No easy time for Dollar-Rupee & GOI bonds
Pranab Kumar Saha

No easy time for Dollar-Rupee & GOI bonds
No easy time for Dollar-Rupee & GOI bonds

After testing an all time low at 74.4825 on October 11, 2018, the Indian rupee has started recovery mainly due to the decline in crude prices. The rupee closed at 69.77 levels against the dollar in the last trading session of the year witnessing a fall of Rs 5.90 or 9.24 per cent on a year-on-year (YoY) basis from its 2017 year-end level of 63.87.

In 2018, the US emerged as the world’s biggest oil producer pumping 11.6 million barrels per day of crude more than both Saudi Arabia and Russia. Concern over oversupply of crude and slowdown in the global economy widely contributed to the fall in prices. The decline in oil prices had helped the Indian rupee to shrug off its weakness and made India a more attractive investment destination in the last three calendar months of 2018.

Will this favourable scenario for India continue in 2019? A provisional estimate of the OECD shows that the real GDP growth of G20 countries eased to 0.8 per cent in the third quarter of 2018, from 1 per cent in the previous quarter. Can we expect crude oil price to hover near the $50 per barrel mark for a major period of 2019 due to the growth slowdown worries in the largest economies? Is there any factor, other than oil prices, going to influence USD/INR rate in 2019?

Crude prices

According to me, the following factors are going to set the rupee exchange rate and GOI bond yield in 2019: Direction of crude prices; strength of macroeconomic balance sheet of ours; underperforming export sector; response of RBI towards transferring excess reserves to the government and post election structure of our next federal government in India.

Oil always remained a major commodity to set the direction of Indian economy due to our high dependence on its import. A sharp rise in oil prices may change the current feel good factor for the

rupee. To ease the supply worries the OPEC and its allies, including Russia, agreed earlier to cut oil production by 1.2 million barrel per day with effect from January 1 in the new year. The market will start to feel the price effect of the cut from the second week of the current month.

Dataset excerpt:

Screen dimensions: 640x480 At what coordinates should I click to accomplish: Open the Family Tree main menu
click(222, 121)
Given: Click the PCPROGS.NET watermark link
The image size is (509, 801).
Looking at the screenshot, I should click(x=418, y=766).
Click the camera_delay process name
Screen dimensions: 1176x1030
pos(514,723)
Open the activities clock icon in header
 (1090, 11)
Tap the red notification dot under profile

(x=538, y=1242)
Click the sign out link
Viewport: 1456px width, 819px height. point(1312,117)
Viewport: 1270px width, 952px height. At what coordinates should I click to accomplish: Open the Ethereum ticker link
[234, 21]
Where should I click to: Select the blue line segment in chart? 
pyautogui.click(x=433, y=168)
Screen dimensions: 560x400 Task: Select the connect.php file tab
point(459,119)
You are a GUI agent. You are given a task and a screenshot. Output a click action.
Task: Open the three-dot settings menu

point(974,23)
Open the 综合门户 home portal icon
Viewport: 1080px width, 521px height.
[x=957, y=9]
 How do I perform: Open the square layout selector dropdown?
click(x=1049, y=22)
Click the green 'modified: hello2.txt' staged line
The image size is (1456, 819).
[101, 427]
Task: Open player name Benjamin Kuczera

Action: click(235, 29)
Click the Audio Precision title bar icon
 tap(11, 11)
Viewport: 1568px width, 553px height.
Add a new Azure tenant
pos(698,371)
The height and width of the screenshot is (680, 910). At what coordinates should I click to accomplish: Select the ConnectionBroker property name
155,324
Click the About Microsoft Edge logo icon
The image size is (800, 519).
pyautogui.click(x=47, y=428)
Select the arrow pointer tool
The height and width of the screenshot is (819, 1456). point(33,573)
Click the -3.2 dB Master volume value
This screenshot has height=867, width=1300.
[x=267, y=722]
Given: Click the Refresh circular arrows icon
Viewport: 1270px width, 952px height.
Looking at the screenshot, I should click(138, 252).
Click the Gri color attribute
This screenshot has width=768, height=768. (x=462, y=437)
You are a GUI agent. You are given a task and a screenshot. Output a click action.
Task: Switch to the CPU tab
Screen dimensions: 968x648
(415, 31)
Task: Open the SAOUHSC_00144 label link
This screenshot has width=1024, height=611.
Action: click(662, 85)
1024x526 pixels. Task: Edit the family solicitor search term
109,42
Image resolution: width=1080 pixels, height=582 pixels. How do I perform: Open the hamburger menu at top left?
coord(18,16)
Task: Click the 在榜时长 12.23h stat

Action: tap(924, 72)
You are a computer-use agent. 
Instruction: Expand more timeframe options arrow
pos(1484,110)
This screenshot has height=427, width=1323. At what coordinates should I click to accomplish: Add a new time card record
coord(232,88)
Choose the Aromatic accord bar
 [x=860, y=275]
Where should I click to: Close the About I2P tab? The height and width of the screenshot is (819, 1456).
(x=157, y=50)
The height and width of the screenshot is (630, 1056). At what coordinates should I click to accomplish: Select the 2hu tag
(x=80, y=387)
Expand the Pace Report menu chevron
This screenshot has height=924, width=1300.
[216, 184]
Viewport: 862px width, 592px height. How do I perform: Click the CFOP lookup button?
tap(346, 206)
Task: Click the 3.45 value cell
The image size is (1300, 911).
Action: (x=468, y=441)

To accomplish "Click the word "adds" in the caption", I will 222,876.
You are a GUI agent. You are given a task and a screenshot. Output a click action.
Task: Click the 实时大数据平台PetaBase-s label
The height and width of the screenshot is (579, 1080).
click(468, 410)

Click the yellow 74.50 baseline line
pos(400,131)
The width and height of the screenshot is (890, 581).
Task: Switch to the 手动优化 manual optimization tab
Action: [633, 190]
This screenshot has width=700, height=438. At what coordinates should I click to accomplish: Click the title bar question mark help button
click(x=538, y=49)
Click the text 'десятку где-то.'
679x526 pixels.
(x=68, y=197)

### EXERCISE INSTRUCTIONS
[1] From the listing, copy out every line exactly as it appears, starting at the line containing "Select the arrow pointer tool" and ending at the line containing "I will 222,876.".
[2] Continue the article on the rupee and government bonds from where it stops.

### REPLIES
[1]
Select the arrow pointer tool
The height and width of the screenshot is (819, 1456). point(33,573)
Click the -3.2 dB Master volume value
This screenshot has height=867, width=1300.
[x=267, y=722]
Given: Click the Refresh circular arrows icon
Viewport: 1270px width, 952px height.
Looking at the screenshot, I should click(138, 252).
Click the Gri color attribute
This screenshot has width=768, height=768. (x=462, y=437)
You are a GUI agent. You are given a task and a screenshot. Output a click action.
Task: Switch to the CPU tab
Screen dimensions: 968x648
(415, 31)
Task: Open the SAOUHSC_00144 label link
This screenshot has width=1024, height=611.
Action: click(662, 85)
1024x526 pixels. Task: Edit the family solicitor search term
109,42
Image resolution: width=1080 pixels, height=582 pixels. How do I perform: Open the hamburger menu at top left?
coord(18,16)
Task: Click the 在榜时长 12.23h stat

Action: tap(924, 72)
You are a computer-use agent. 
Instruction: Expand more timeframe options arrow
pos(1484,110)
This screenshot has height=427, width=1323. At what coordinates should I click to accomplish: Add a new time card record
coord(232,88)
Choose the Aromatic accord bar
 [x=860, y=275]
Where should I click to: Close the About I2P tab? The height and width of the screenshot is (819, 1456).
(x=157, y=50)
The height and width of the screenshot is (630, 1056). At what coordinates should I click to accomplish: Select the 2hu tag
(x=80, y=387)
Expand the Pace Report menu chevron
This screenshot has height=924, width=1300.
[216, 184]
Viewport: 862px width, 592px height. How do I perform: Click the CFOP lookup button?
tap(346, 206)
Task: Click the 3.45 value cell
The image size is (1300, 911).
Action: (x=468, y=441)

To accomplish "Click the word "adds" in the caption", I will 222,876.

[2]
Since economy of OPEC was adversely affected by the lower oil price, they may try to offset the fall in demand due to slowdown in the global economy by a fresh cut in production to balance the market if the current cut fails to drive the price higher as per their expectation. Despite a decline in market share, OPEC and Russia together is estimated to produce 48.95 per cent of crude in 2019 in comparison to 19.24 per cent from the US. Saudi Arabia has already reduced its crude shipments to the US to bring down their crude oil inventories, a closely watched indicator by the market participants, to signal tighter supply in the market. Market forecast of an average Brent price of $69.13 per barrel in 2019 against an average real price of 71.76 in 2018 indicates huge volatility in the oil market within the price band of $60 and $80 per barrel.

The government is likely to miss its fiscal deficit target of 3.30 per cent of GDP in the current fiscal. GST collection of Rs 3.41 lakh crore in April to December 2018 is far short of budgetary estimate of Rs 6.04 lakh crore and very unlikely to cover up the shortfall in the last three months of the financial year 2018-19. Big slippage is expected in the revenue collection and expenditure control as well, ahead of the Lok Sabha polls. Expected higher oil price from the current low, populist pressure in budget proposals and possibility of extending financial support to farmers countrywide, on the back of dismal performances of the ruling party in the centre in recently concluded assembly elections in five states may further increase fundamental weakness in our macroeconomic balance sheet.

From April to November, 2018 our trade gap has sharply increased to $128.13 billion from $106.37 billion a year earlier. In this scenario, an orderly depreciation of rupee is highly desirable to increase export competitiveness and which may relieve some concern on fiscal balances. A combination of rising demand in US and Europe with a competitive exchange rate in USD/INR is expected to help India on the trade front.

Ahead of probable uncertainties in election outcome, the market is expected to witness bigger exit from funds by the foreign investors who are waiting for the right opportunity on fear of a slowing global economy. All the factors as stated above, pointing towards a highly volatile Indian market in all segment of trading in 2019 where USD/INR may re-visit earlier high of 74.4825 with a possibility to touch 78 levels before the end of the year and 10 year GOI benchmark yield may hover near 8.00% in many trading sessions during the calendar year. So, Indian rupee and GOI bonds may not have happy time in the ‘Happy New Year 2019’.

(The writer is a former general manager of a public sector bank)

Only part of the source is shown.